NO DISQUALIFICATION FOR HRACH.

Publication: Monitor Volume: 8 Issue: 79

The leader of Crimean Communists and speaker of Crimea’s outgoing parliament, Leonid Hrach, is celebrating victory in Crimea’s March 31 parliamentary elections. He had been disqualified for a faulty property declaration on February 25. His name, however, remained on the ballot, because the constituency commission could not muster a quorum to remove it. And on election day, over 70 percent of the voters in Simferopol constituency number 25 voted for him. Hrach’s appeals on the disqualification were denied.
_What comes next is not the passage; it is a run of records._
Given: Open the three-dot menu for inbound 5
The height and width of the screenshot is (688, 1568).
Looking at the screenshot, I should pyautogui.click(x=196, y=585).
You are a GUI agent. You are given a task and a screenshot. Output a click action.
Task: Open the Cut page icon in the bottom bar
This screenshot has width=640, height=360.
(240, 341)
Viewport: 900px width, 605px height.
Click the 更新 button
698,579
Ukrainian President Leonid Kuchma publicly rebuked Hrach for making a stir, accusing him of disloyalty to the government in Kyiv. Kuchma also mocked a well-advertised project of a giant bridge between Crimea and Russia over the Strait of Kerch, which Hrach was going to build with assistance from Moscow Mayor Yury Luzhkov. This was generally interpreted as the beginning of the end of Hrach’s rule in Crimea. But the Crimean Court of Appeal allowed Hrach to appeal to Ukraine’s Supreme Court, which he did on March 30.
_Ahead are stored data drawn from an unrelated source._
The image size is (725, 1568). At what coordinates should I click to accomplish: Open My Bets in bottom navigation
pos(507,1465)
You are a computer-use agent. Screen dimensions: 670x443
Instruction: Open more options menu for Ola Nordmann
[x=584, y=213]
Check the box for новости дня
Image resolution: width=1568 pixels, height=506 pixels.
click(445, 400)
Contrary to general expectations, the high court ruled this past Friday that Hrach’s disqualification from the Crimean election was illegal. The same day (April 19), the constituency electoral commission in Simferopol confirmed, in a vote of 8-7, Hrach’s election to the new Crimean parliament and registered him as a Crimean people’s deputy.

At a press conference in Kyiv on April 19, a triumphant Hrach confirmed his intention to run in the 2004 Ukrainian presidential election. He denied that this would cause a conflict between him and Petro Symonenko, the Communist Party of Ukraine (CPU) leader. Hrach has been elected not only to the Crimean parliament, but also to the Ukrainian one, from the CPU list. Had the Supreme Court confirmed his disqualification in Crimea, the ambitious and charismatic Hrach would have had no choice but move to Kyiv and challenge the leadership of grayish Symonenko in the CPU. Now Hrach is expected to prefer certain leadership in Crimea (where he is the most powerful politician and appears to be sure of regaining his post as parliamentary speaker) to uncertainty in Kyiv.
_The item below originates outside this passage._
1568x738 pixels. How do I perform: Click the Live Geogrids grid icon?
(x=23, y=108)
Regardless of whether Hrach is re-elected as speaker, his return to the Crimean parliament will certainly spoil the game for Kyiv-oriented centrists. The teams of Serhy Kunitsyn (a former Crimean premier) and Valery Horbatov (the current man in the post) had hurried to Kuchma after March 31 with the news that they had created a sixty-seven-member majority coalition in the 100-seat Crimean legislature. With Hrach back in the saddle, however, this count looks too optimistic. Many who had promised to back the centrists may well now jump on the bandwagon and change their allegiance. Along with popular support in Crimea (Hrach’s bloc won the local election), Hrach has powerful supporters in political and business circles in Moscow. This is hard to disregard in Crimea, where the pro-Russian lobby is traditionally strong. At the news conference on April 19, Hrach unabashedly admitted his pro-Russian orientation (New Channel TV, Studio 1+1, April 19; Ukrainska Pravda, April 20; Kievskie Vedomosti, April 22).